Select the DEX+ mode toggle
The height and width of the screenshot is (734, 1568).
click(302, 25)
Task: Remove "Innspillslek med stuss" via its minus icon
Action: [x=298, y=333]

..........

- **Exercise objective**: Retype every record above exactly.

- **Completed task**:
Select the DEX+ mode toggle
The height and width of the screenshot is (734, 1568).
click(302, 25)
Task: Remove "Innspillslek med stuss" via its minus icon
Action: [x=298, y=333]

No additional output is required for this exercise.